PASSAGE TO READ:
In the Midst of the COVID-19 Pandemic, H-ISAC’s Leaders Facilitate Mission-Driven Collaboration

April 30, 2020
As COVID-19 has necessitated a dramatically sudden shift in patient care organizations from in-person to remote care delivery and operations, H-ISAC is finding intensified mission around cybersecurity support

H-ISAC, the Ormond Beach, Florida-based Health Information Sharing and Analysis Center, “a trusted community of critical infrastructure owners and operators within the Health Care and Public Health sector,” has been as busy as ever lately, with the complex security challenges arising out of the COVID-19 pandemic. That is particularly so given that the vast majority of patient care organizations in the U.S. have had to very rapidly shift as much patient care delivery to remote connections, even before being able to fully securitize their telehealth-based operations.

Recently, Steve Hunter, H-ISAC’s vice president of marketing, spoke with Healthcare Innovation Editor-in-Chief Mark Hagland regarding the swirl of intensified activities in which the folks at H-ISAC have been involved, with their members. Below are excerpts from that interview.

What’s going on right now with the COVID-19 pandemic, related to cybersecurity and data and IT security, and how do all of you at H-ISAC see the current situation? The vast majority of patient care organizations, in the past two months, have shifted so much patient care delivery and other operations so quickly to remote operations, that they’re only now beginning to look at securitizing everything.

I am not a technical person, to be clear. But I’ve been here six years, and have seen various threats emerge. Not-Petya, in the summer of 2017, was the biggest threat until now. We do keep statistics on our level of amber list participation—let’s just call it a blog—where members identify threats and quickly and collaboratively share mitigation defenses.

SUPPLIED ENTRIES:
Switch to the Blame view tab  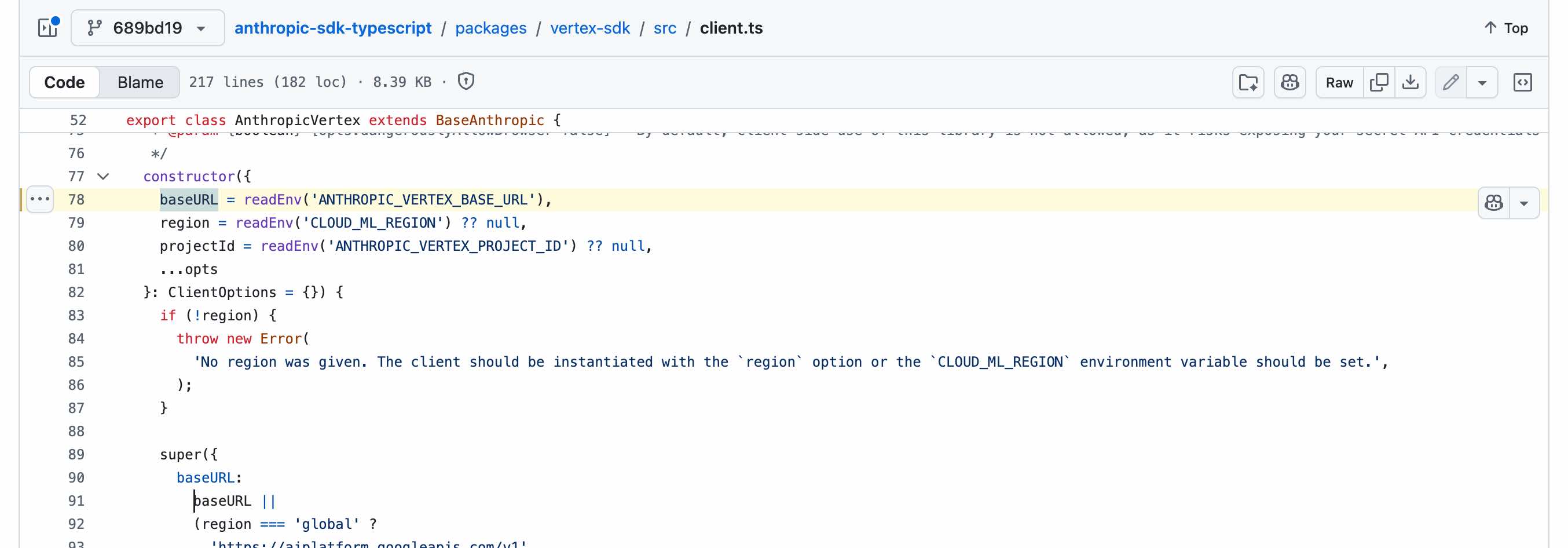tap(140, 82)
* * *
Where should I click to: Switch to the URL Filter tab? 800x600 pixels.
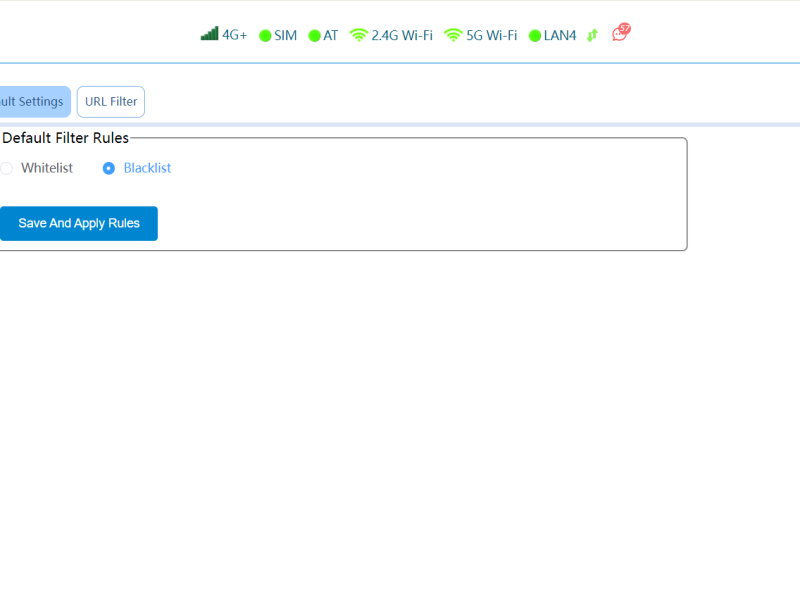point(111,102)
...
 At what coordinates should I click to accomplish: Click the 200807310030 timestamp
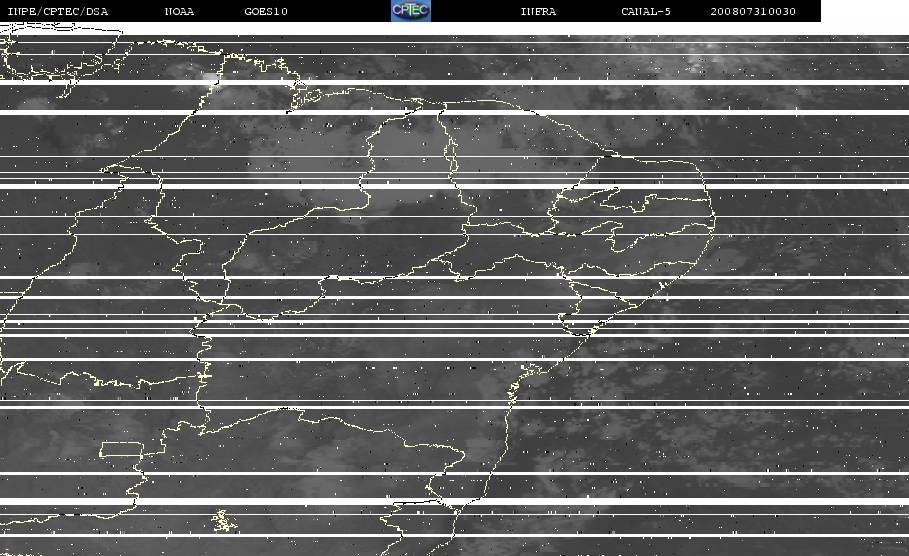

PROBLEM 1: Rewrite the H-ISAC article starting at "In the Midst" and ending at "their telehealth-based operations.", changing every "patient care organizations" to "healthcare providers".
PROBLEM 2: Check each statement against the H-ISAC article and answer yes or no, quoting the words that decide it: (a) H-ISAC is based in Ormond Beach, Florida. (b) Steve Hunter describes himself as a technical person. (c) Not-Petya happened in the summer of 2019.
PROBLEM 3: Continue the H-ISAC article past its final sentence.
The listing comes from a separate source unrelated to the H-ISAC article.

REPLY 1:
In the Midst of the COVID-19 Pandemic, H-ISAC’s Leaders Facilitate Mission-Driven Collaboration

April 30, 2020
As COVID-19 has necessitated a dramatically sudden shift in healthcare providers from in-person to remote care delivery and operations, H-ISAC is finding intensified mission around cybersecurity support

H-ISAC, the Ormond Beach, Florida-based Health Information Sharing and Analysis Center, “a trusted community of critical infrastructure owners and operators within the Health Care and Public Health sector,” has been as busy as ever lately, with the complex security challenges arising out of the COVID-19 pandemic. That is particularly so given that the vast majority of healthcare providers in the U.S. have had to very rapidly shift as much patient care delivery to remote connections, even before being able to fully securitize their telehealth-based operations.

REPLY 2:
(a) Yes: "the Ormond Beach, Florida-based Health Information Sharing and Analysis Center"
(b) No: "I am not a technical person, to be clear."
(c) No: "Not-Petya, in the summer of 2017"

REPLY 3:
Month to month, we have not seen this high a level since three years ago, and the level of participation tells you that this is unprecedented; nobody was ready for this. All of a sudden, your ER admitting staff is working remote, checking people in.

So among the things we’re dealing with: telemedicine, telehealth, tele-wellness—you have patients who need care. I have a 99-year-old mother-in-law living with us. And yesterday, she was on a wellness check via Zoom, with one of her physicians, just asking her basic questions, and with my wife sitting there. And that was just done through Zoom. We weren’t using any particular security for that.

And so for our members, it’s forced them to develop unique SOPs, standard operating procedures, and it’s very difficult to do that on the fly. One of the issues that came up—physicians are in a unique position—they’re not security professionals, they’re obviously healers. And very quickly, they were defaulting to Face-Timing on their iPhones. And we had a big discussion on our amber list that Apple is not a covered entity under HIPAA. So what do you do?

What are your members saying they’re going to need to do in the next several months?

One huge issue is a spike in phishing emails. Everyone thinks that a phishing email is only intended to take you to Nigeria to the lottery. That’s not what it’s about; you click on a link and the dark web can spoof your credentials. One was a supposed help desk for clinicians to seek additional PPE. And if you go there, they’ve taken your credentials. It’s so sick.

So identity is one thing; and also, trying to get to a situation where they’re operating securely with emails, and with DMARC [the Domain-based Message Authentication, Reporting & Conformance email authentication, policy, and reporting protocol]. And DMARC was just public knowledge.

What are you trying to alert healthcare security professionals to be doing right now?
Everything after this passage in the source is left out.